RECORDED DATA
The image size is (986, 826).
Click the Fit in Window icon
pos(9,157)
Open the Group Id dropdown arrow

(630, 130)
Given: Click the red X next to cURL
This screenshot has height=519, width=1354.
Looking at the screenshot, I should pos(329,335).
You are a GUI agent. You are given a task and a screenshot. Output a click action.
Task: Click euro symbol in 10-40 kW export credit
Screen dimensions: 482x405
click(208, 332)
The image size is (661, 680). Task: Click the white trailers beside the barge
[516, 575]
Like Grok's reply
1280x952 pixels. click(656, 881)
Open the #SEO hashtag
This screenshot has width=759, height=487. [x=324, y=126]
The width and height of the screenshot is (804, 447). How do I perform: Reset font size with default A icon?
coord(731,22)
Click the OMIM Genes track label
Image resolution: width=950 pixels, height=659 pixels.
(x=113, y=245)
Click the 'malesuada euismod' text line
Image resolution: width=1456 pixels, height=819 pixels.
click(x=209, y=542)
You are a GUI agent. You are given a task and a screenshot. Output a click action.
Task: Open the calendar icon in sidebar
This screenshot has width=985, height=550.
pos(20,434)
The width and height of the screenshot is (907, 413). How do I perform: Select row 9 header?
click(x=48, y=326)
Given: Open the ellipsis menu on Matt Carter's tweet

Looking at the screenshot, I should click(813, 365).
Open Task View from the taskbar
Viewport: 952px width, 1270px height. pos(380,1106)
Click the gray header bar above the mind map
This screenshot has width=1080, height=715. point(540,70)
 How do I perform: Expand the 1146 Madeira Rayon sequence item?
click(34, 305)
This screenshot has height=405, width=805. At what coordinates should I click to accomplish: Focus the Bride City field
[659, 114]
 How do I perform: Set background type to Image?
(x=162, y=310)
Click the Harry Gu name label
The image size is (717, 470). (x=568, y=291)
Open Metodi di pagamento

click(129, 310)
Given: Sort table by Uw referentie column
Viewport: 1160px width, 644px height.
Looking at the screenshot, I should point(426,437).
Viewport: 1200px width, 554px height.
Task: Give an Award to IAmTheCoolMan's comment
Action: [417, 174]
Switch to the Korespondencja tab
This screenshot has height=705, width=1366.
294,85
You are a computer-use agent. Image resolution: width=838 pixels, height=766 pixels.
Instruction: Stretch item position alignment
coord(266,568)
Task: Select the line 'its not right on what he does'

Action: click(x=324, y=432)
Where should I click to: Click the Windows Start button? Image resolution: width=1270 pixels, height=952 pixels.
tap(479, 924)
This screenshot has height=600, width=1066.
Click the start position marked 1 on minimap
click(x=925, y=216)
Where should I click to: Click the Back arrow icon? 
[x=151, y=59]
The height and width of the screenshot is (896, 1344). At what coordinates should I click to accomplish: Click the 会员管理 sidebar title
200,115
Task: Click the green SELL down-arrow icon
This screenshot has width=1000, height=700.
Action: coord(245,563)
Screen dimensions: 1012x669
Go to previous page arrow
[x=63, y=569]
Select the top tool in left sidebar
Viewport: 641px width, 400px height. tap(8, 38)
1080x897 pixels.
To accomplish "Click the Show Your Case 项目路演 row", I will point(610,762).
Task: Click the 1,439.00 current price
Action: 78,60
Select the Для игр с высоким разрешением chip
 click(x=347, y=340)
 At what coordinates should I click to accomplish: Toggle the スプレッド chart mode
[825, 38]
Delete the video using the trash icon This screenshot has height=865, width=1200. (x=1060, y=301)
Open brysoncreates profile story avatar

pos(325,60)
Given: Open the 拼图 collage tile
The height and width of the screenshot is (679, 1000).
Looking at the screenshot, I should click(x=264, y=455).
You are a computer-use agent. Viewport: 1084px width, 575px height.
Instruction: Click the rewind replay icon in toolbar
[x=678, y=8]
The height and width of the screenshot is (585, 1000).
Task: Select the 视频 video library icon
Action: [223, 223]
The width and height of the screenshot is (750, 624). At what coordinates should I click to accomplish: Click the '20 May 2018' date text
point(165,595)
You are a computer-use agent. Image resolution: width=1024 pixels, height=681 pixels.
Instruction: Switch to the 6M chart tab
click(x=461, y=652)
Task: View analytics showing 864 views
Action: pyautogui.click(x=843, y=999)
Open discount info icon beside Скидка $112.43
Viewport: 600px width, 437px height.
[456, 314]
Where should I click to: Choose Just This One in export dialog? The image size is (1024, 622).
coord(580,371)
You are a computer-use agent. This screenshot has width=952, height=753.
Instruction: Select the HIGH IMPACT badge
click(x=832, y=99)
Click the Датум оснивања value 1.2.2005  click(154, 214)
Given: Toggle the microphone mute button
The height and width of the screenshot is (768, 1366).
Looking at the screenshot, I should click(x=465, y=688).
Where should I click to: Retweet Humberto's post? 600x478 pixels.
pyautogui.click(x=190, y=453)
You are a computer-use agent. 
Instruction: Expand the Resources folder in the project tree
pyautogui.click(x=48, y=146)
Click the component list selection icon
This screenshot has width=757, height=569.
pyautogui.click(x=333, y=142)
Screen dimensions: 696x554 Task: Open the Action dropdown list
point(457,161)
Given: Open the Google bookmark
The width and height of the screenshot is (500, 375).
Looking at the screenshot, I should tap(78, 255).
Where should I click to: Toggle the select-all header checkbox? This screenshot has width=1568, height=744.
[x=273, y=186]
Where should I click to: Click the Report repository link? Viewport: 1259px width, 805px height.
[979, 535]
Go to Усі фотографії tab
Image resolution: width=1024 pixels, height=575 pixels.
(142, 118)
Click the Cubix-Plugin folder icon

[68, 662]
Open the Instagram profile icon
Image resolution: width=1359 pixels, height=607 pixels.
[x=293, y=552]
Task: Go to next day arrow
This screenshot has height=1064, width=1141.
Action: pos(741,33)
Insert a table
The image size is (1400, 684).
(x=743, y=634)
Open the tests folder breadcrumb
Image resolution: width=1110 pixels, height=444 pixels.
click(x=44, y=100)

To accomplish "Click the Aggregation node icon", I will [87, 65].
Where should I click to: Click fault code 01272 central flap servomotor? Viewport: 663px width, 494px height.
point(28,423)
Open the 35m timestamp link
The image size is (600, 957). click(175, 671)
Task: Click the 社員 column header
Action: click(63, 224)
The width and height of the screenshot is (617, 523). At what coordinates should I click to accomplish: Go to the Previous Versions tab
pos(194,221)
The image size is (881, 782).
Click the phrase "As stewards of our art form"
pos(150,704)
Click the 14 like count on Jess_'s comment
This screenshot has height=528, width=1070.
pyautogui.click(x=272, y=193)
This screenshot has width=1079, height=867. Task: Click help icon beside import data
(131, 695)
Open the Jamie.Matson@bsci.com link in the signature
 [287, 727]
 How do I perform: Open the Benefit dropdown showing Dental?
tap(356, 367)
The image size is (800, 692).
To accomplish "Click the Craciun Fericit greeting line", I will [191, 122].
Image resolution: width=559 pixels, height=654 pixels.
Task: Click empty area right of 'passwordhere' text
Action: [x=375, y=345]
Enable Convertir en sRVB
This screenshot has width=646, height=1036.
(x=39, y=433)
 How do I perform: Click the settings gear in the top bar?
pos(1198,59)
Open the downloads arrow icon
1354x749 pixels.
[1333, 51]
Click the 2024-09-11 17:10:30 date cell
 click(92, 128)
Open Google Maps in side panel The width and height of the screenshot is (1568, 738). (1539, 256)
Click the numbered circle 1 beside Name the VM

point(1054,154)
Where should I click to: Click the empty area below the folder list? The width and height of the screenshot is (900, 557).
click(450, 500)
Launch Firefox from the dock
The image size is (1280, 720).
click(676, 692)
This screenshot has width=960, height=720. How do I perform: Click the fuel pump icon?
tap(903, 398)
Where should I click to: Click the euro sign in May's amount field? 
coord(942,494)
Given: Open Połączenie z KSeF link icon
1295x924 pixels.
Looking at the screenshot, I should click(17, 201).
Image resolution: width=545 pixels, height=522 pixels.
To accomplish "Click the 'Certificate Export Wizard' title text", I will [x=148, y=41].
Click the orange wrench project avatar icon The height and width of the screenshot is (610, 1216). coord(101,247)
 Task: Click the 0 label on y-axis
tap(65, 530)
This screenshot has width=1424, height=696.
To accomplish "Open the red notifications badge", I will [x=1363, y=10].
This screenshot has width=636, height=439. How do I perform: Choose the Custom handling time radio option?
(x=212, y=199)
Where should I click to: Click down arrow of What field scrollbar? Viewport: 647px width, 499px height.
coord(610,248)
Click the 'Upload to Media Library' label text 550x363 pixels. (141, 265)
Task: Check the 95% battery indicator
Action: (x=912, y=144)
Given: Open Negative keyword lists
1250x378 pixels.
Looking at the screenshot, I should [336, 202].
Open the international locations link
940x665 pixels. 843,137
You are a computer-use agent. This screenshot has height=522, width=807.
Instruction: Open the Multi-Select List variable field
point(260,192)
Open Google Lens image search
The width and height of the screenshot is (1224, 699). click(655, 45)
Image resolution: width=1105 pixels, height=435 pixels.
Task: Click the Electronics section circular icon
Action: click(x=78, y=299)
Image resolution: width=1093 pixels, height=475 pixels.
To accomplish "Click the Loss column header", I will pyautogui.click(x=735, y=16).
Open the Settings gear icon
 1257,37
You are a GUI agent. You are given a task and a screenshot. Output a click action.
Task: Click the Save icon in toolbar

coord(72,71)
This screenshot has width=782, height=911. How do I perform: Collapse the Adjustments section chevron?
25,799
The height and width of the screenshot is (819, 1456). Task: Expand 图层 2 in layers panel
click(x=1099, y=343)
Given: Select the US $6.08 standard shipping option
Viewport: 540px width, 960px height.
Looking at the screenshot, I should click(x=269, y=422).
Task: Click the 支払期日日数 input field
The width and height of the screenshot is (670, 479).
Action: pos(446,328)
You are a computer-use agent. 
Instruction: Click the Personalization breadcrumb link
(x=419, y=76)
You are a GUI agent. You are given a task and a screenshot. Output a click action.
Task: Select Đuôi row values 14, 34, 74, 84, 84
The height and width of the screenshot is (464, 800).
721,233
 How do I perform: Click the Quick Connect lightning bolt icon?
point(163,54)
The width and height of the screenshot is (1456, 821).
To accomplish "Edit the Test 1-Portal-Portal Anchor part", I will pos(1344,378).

THE TASK
Copy out, word for word, the part of the entries above that begins at the line with "Select the Для игр с высоким разрешением chip" and ends at the line with "Given: Open the 拼图 collage tile", including both.

RESULT OF THE EXERCISE
Select the Для игр с высоким разрешением chip
 click(x=347, y=340)
 At what coordinates should I click to accomplish: Toggle the スプレッド chart mode
[825, 38]
Delete the video using the trash icon This screenshot has height=865, width=1200. (x=1060, y=301)
Open brysoncreates profile story avatar

pos(325,60)
Given: Open the 拼图 collage tile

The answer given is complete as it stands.